Oireachtas Joint and Select Committees

Tuesday, 8 April 2014

Joint Oireachtas Committee on Finance, Public Expenditure and Reform

Mortgage Arrears Resolution Process: (Resumed) Ulster Bank

4:20 pm

Photo of Peter MathewsPeter Mathews (Dublin South, Independent) | Oireachtas source

I thank the witnesses for their attendance. I wish to pick up on something Deputy O'Donnell mentioned, the balance sheet repair that the institutions are undertaking. The problem that has arisen for everybody across the markets, not just Ulster Bank, is due to the creation of credit by the abandonment of fractional reserving. Ulster Bank is part of RBS Group and in 2008 RBS Group, if one ignored ABN AMRO, which had a good balance sheet, had loans-to-customer deposits ratios of 135%. That is 45% above the safety level of 90% for prudential lending and responsible bank board operation. Forty-five per cent as a proportion of 90% is 50%. When Ulster Bank is in a sector of banks where the average loans-to-deposits ratio was 173%, with an abandonment over seven years of fractional reserving, absolutely reckless balance sheet construction and creating an asset price bubble with the credit that had been gathered through the banking system, that bank is responsible for 50% of the asset price fall of assets bought with funds provided by the bank. That is a fact mathematically. In the case of Bank of Ireland, it is 75% responsible and accountable for the asset price fall of the assets that were bought with funds loaned by Bank of Ireland to its customers. It is really a breathless, astonishing arrogance on the part of the sector to seek to collect 100% of the loans that created a mirage. It was a bubble of air to which the customers are now long-term mortgage slaves.

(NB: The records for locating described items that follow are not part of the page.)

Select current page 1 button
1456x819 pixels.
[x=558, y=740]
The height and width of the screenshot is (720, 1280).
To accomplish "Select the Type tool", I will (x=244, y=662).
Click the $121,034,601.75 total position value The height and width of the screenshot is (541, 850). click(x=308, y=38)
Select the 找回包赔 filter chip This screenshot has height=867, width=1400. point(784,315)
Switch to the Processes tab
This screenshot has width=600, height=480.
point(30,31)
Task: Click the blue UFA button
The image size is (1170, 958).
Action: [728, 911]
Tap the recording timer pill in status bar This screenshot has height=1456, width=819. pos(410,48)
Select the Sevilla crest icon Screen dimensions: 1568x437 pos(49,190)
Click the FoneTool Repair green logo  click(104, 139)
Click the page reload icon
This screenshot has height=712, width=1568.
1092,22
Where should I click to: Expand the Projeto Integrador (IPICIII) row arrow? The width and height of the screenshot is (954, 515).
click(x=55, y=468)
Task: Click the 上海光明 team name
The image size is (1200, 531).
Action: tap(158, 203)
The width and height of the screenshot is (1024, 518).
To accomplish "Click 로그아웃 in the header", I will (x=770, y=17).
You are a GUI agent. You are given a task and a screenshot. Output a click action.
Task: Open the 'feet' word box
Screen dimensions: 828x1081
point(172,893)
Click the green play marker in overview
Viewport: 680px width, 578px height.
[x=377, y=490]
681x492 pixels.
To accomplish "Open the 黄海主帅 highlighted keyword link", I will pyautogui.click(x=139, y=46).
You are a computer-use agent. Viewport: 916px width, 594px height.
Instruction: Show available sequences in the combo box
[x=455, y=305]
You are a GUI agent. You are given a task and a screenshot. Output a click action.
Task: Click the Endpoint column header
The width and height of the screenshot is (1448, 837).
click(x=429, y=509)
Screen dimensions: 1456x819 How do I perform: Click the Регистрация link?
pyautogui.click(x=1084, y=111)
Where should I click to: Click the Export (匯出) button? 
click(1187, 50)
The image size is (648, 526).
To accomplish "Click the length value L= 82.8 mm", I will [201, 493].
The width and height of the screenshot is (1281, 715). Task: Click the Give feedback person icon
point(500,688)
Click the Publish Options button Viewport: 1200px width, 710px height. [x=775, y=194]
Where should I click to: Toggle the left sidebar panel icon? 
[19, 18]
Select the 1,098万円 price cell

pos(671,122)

In fact, let us consider the etymology of the word "mortgage". "Mort" means death. Normally it was death of the asset while the borrower was repaying the money so that the asset became his or hers at the end of the 25 years. Now, because of those seven years of profligate and absolutely malfeasant lending by the boards of banks, the borrowers of that period find that they have no assets. The only asset that they might have had after 25 years is likely never to be theirs. The nonsense that is being peddled at the moment, that the property market is taking off, is absurd. It is like saying that the stock market has gone up in value because 1% of the equity on the stock market has been traded at a temporarily high price.

This is where we must get real. I do not like the language and terms such as "encourage meaningful re-engagement". Let us get real about this. The bank had a breakdown in its computer systems for three or four months but there was no engagement, even with people who had deposits or credit balances in their accounts. This is unfair. I am not asking for heads or scalps, just for fairness. A total of 15,000 customers of the bank are in deep distress, mental depression and even facing death. It is wrong. I am asking all the witnesses to put it to their boards that they really wrecked this country.